*Given instruction*:
Arrange as a numbered list the lines from the start of the items below up to and including the line that contains "[x=472, y=44]", leaving out blank lines. Omit the pictures from your answer.

(Dataset records)
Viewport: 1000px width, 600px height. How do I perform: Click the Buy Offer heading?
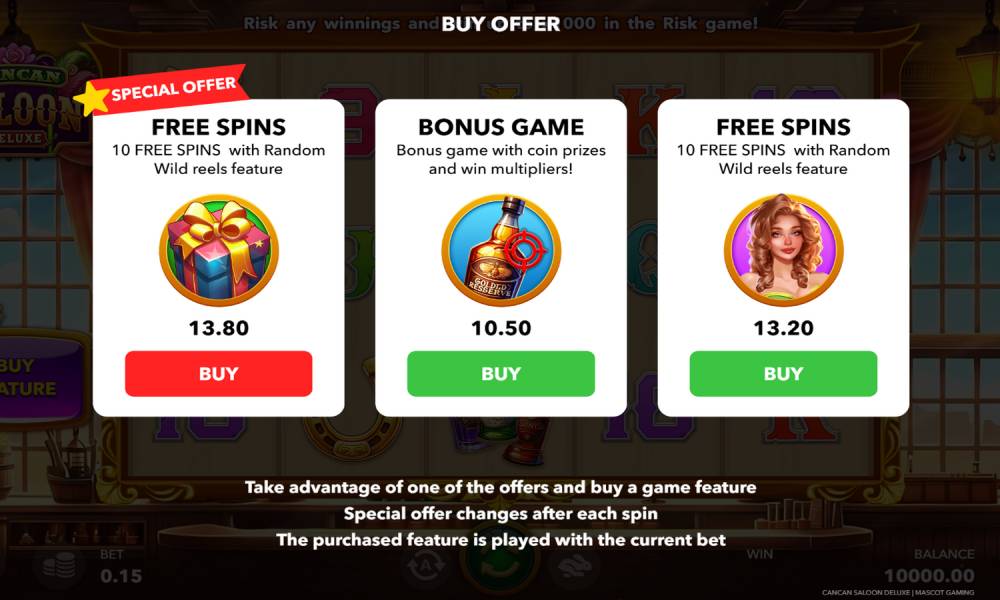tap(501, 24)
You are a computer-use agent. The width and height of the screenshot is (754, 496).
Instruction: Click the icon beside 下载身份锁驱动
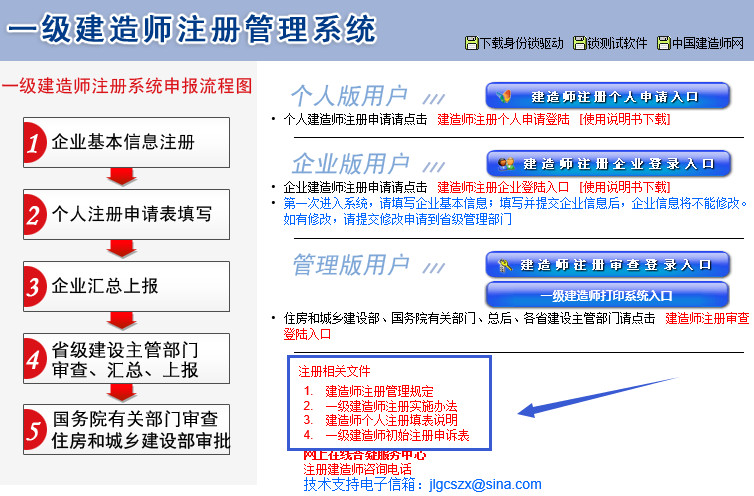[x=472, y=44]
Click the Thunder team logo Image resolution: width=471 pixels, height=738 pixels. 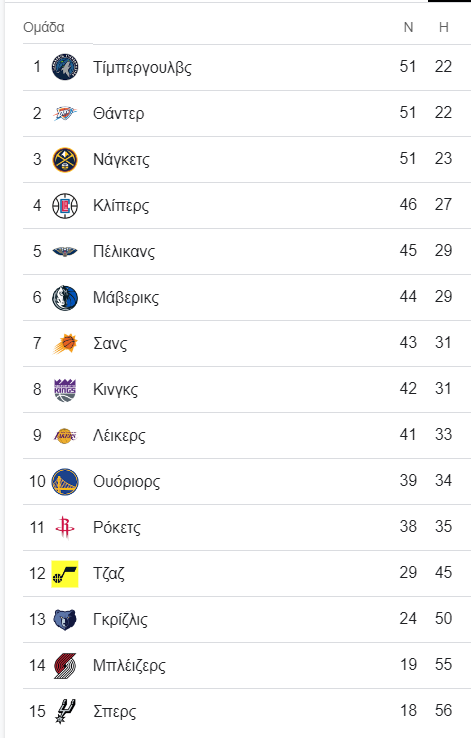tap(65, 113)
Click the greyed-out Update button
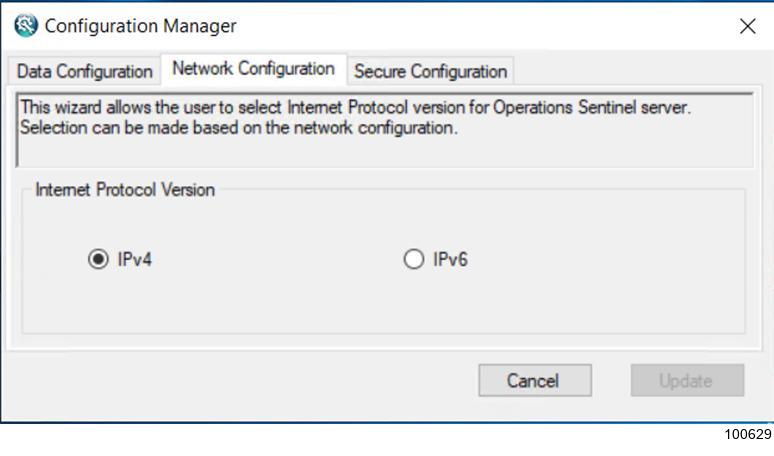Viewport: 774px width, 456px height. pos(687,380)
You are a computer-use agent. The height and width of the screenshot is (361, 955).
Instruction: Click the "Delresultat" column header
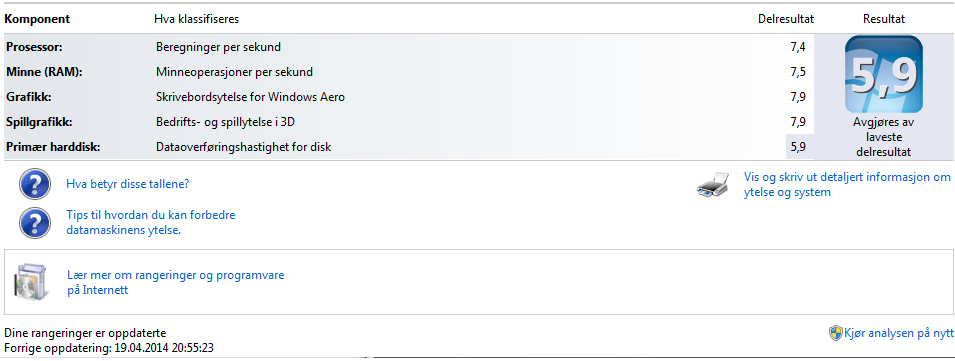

*Solution for this exercise*:
1. Viewport: 1000px width, 600px height. How do I perform: Click the Buy Offer heading?
2. tap(501, 24)
3. You are a computer-use agent. The width and height of the screenshot is (754, 496).
4. Instruction: Click the icon beside 下载身份锁驱动
5. [x=472, y=44]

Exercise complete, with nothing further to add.